ASSIGNMENT: Please reproduce the entries below exactly, starting at the first line and ending with the line that holds "How Does the".

Stored data:
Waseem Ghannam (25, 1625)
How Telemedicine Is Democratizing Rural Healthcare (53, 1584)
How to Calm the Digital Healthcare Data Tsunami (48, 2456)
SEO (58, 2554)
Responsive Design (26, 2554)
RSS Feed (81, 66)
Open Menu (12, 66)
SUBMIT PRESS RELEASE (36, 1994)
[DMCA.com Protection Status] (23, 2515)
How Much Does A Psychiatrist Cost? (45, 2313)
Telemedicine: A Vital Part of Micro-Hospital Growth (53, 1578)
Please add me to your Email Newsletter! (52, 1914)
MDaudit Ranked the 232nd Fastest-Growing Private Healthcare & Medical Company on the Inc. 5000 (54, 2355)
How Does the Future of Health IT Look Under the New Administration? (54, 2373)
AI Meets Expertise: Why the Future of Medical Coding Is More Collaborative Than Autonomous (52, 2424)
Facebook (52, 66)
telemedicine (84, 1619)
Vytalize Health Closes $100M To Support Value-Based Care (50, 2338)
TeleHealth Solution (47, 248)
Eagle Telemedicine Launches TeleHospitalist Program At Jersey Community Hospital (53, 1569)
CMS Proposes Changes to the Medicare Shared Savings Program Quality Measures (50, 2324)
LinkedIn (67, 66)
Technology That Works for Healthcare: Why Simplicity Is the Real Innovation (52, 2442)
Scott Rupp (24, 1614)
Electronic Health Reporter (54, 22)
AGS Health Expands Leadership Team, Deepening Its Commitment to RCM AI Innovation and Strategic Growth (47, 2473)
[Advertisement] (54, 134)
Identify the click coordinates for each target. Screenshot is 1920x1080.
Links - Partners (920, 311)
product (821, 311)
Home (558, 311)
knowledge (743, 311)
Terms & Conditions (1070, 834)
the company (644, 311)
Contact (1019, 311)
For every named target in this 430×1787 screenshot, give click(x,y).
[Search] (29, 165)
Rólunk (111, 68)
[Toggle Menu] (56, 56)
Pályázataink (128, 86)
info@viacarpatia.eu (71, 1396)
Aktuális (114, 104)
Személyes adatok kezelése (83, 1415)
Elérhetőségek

TASK RESULT:
Waseem Ghannam (25, 1625)
How Telemedicine Is Democratizing Rural Healthcare (53, 1584)
How to Calm the Digital Healthcare Data Tsunami (48, 2456)
SEO (58, 2554)
Responsive Design (26, 2554)
RSS Feed (81, 66)
Open Menu (12, 66)
SUBMIT PRESS RELEASE (36, 1994)
[DMCA.com Protection Status] (23, 2515)
How Much Does A Psychiatrist Cost? (45, 2313)
Telemedicine: A Vital Part of Micro-Hospital Growth (53, 1578)
Please add me to your Email Newsletter! (52, 1914)
MDaudit Ranked the 232nd Fastest-Growing Private Healthcare & Medical Company on the Inc. 5000 (54, 2355)
How Does the Future of Health IT Look Under the New Administration? (54, 2373)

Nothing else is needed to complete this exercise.